Vertical advancement on the District's salary schedule, despite its labels, cannot be distinguished meaningfully from run-of-the-mill annual service increases. ...
Like annual service increases, we conclude that the predominant nature of advancement on the salary schedule is to reward for longevity. It is, therefore, a perquisite of seniority and secured by the Act.
[ Id. at 1049-50.]
Thus, it is clear from Accardi and Lang that a statutory guarantee of "seniority" rights is not necessarily limited to work preference, lay-off and reemployment rights but may extend to the determination of levels of compensation under a salary schedule which fixes salaries in accordance with the number of years of service.
We conclude that the term "seniority" as used in N.J.S.A. 18A:28-6.1 should be accorded the same liberal interpretation as in the military service cases. The evident intent of N.J.S.A. 18A:28-6.1 was to preserve the basic employment rights of the tenured teachers in a school district which discontinues one or more schools and enters into a sending-receiving relationship with another school district. This broad legislative intent is evidenced by the fact that N.J.S.A. 18A:28-6.1 preserves not only the seniority rights of teachers transferred pursuant to such an agreement but also their rights to pension, accumulated leaves of absence and tenure. The value of these basic employment rights would be significantly diminished if the receiving district could deny credit for the transferred teachers' years of service in the sending district in determining their compensation. In fact, the amount of compensation is probably the most basic term and condition of any employment relationship, and the number of years of prior credited service is one of the primary determinants of a teacher's compensation. Interestingly, the Buena Board recognized the transferred teachers' prior service in the Newfield district in determining their levels of compensation under the basic multi-step salary guide but refused to recognize that service in determining their additional compensation under the so-called "longevity" provision. However, there is no basis in N.J.S.A. 18A:28-6.1 or any other section of the education laws for denying a teacher additional compensation for additional years of service simply because a school board chooses to characterize this additional compensation as "longevity" pay. Therefore, we construe N.J.S.A. 18A:28-6.1 to require a school district which enters into a sending-receiving relationship with another district which has discontinued a school to treat the prior service of tenured teachers transferred pursuant to the agreement as if it had been performed in the receiving district for the purpose of determining those teachers' levels of compensation.

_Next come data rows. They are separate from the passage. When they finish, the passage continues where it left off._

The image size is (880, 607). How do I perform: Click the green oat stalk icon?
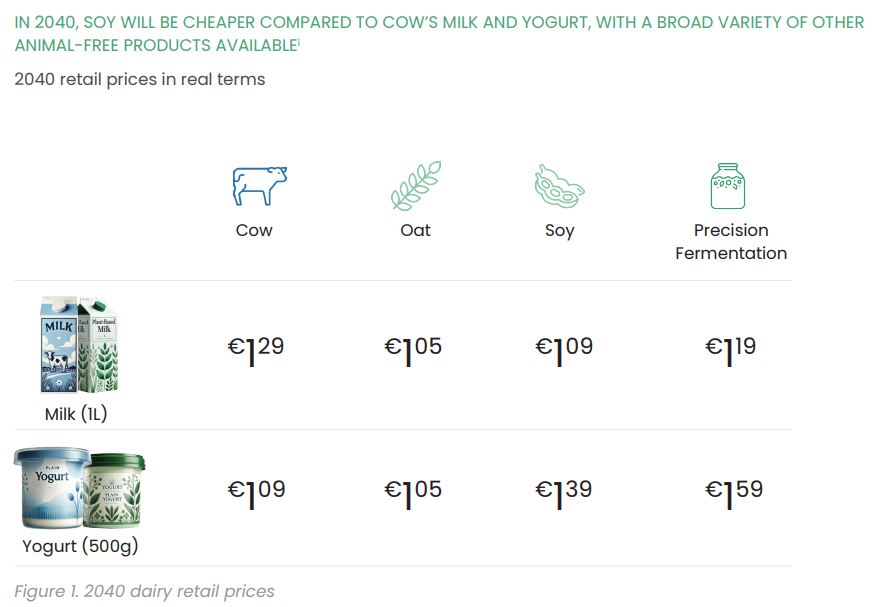point(416,186)
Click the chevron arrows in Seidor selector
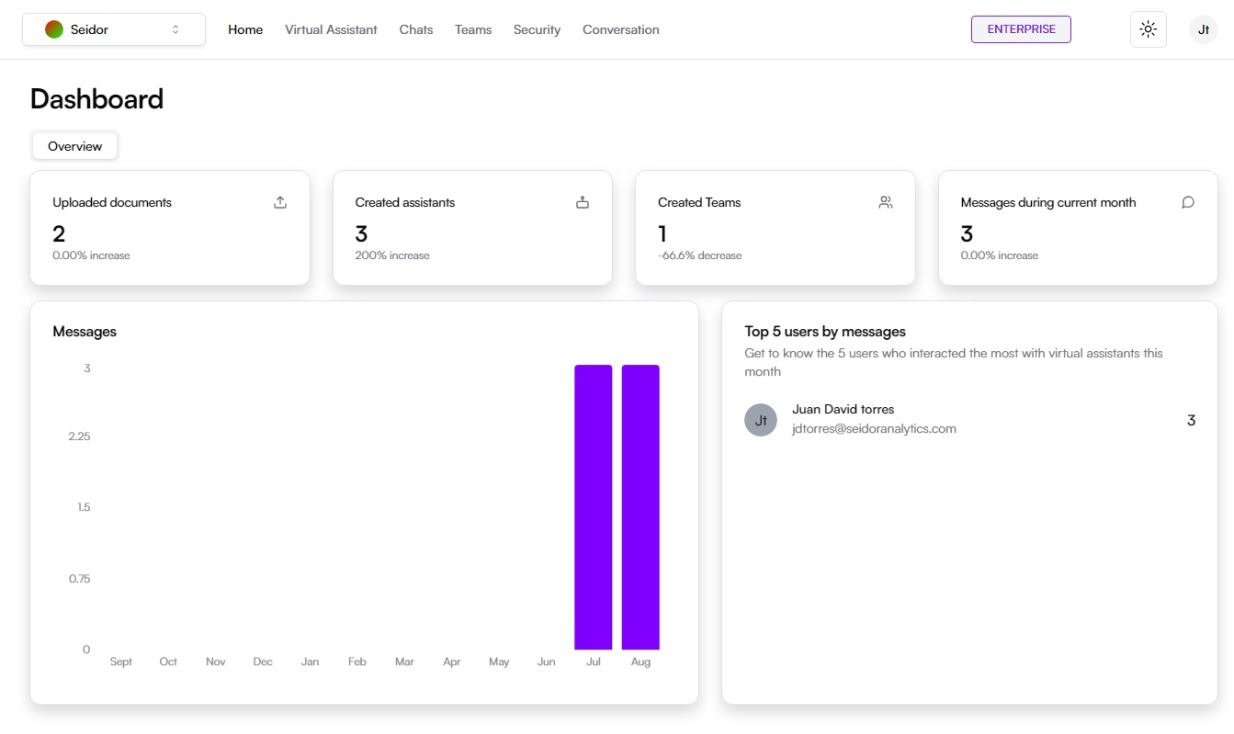 tap(176, 30)
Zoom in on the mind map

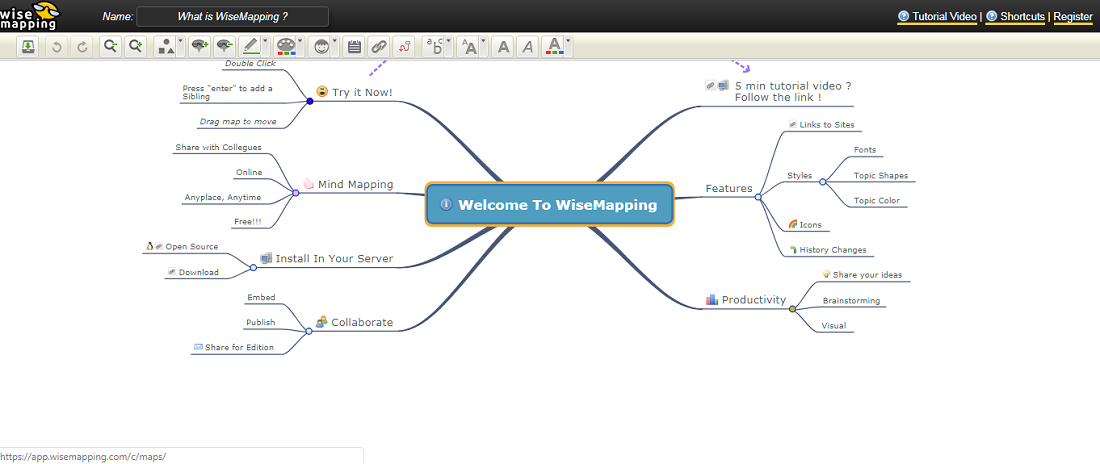pos(135,47)
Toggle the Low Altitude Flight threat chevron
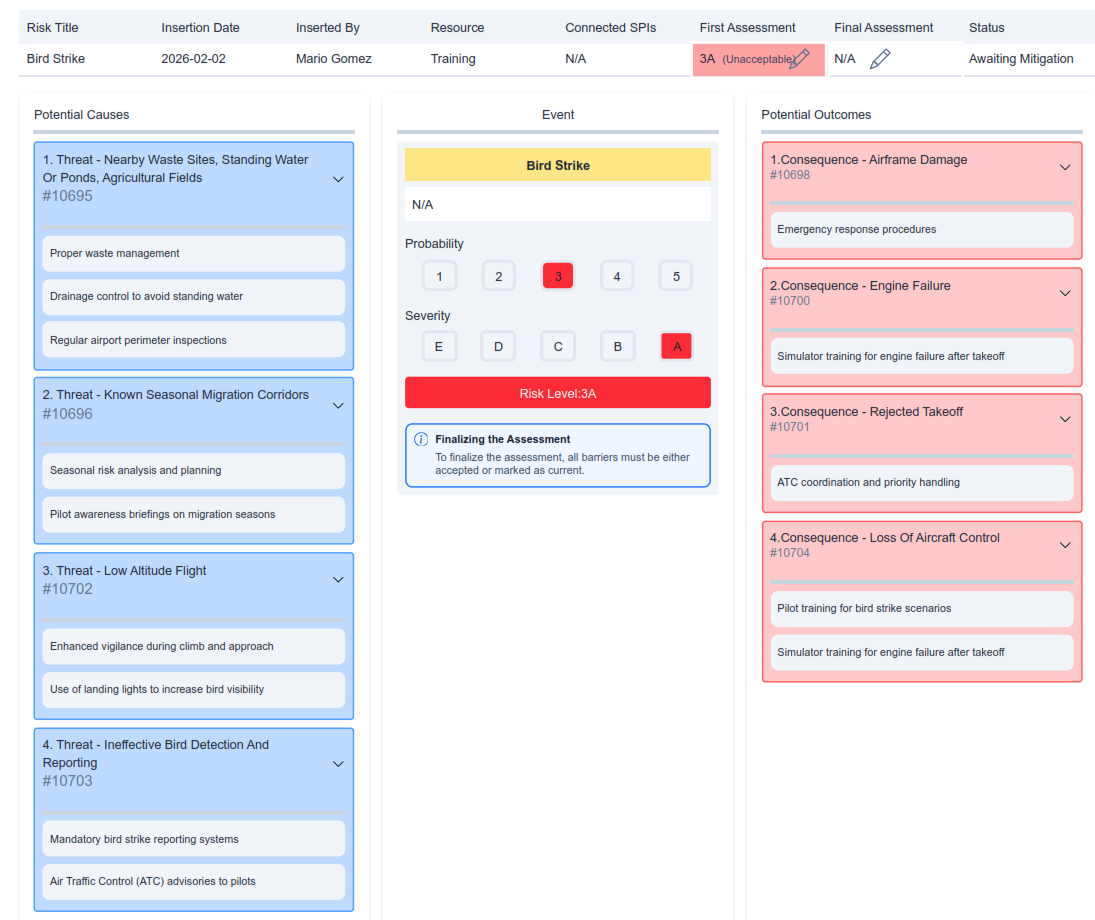This screenshot has height=920, width=1095. point(338,580)
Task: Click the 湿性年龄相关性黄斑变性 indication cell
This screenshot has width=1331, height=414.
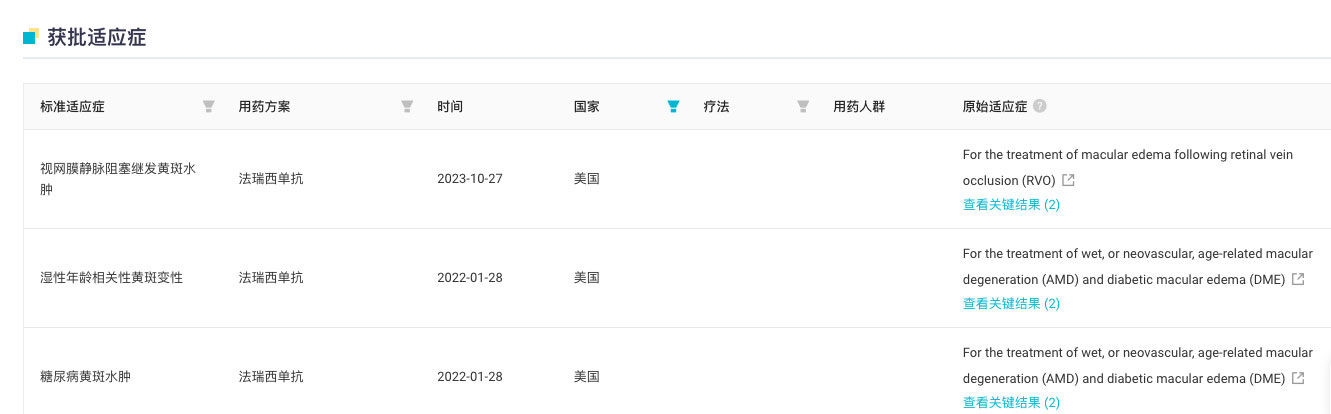Action: pyautogui.click(x=112, y=278)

Finally, we reject the Buena Board's arguments that the arbitration award must be vacated because the Buena Education Association failed to file a grievance within the time allowed by the collective negotiating agreement and because the Association is equitably estopped from seeking additional compensation on behalf of the former Newfield teachers. The arbitrator had the responsibility to determine whether the grievance was filed in a timely manner, see Commerce Bank, N.A. v. DiMaria Const., N.J. Super. , (App. Div. 1997) (slip op. at 4-10), and the Board has not shown any grounds for disturbing the arbitrator's determination that the grievance was timely because it was directed at a "continuing violation." The Buena Education Association had no authority to enter into a collective negotiating agreement which relinquished the transferred teachers' right guaranteed by N.J.S.A. 18A:28-6.1 to receive full credit for their prior service in the Newfield district. Consequently, even if the Buena Board could show that Buena Education Association had agreed to exclude the transferred teachers from the benefit of the longevity provision, there would be no basis for a finding of equitable estoppel.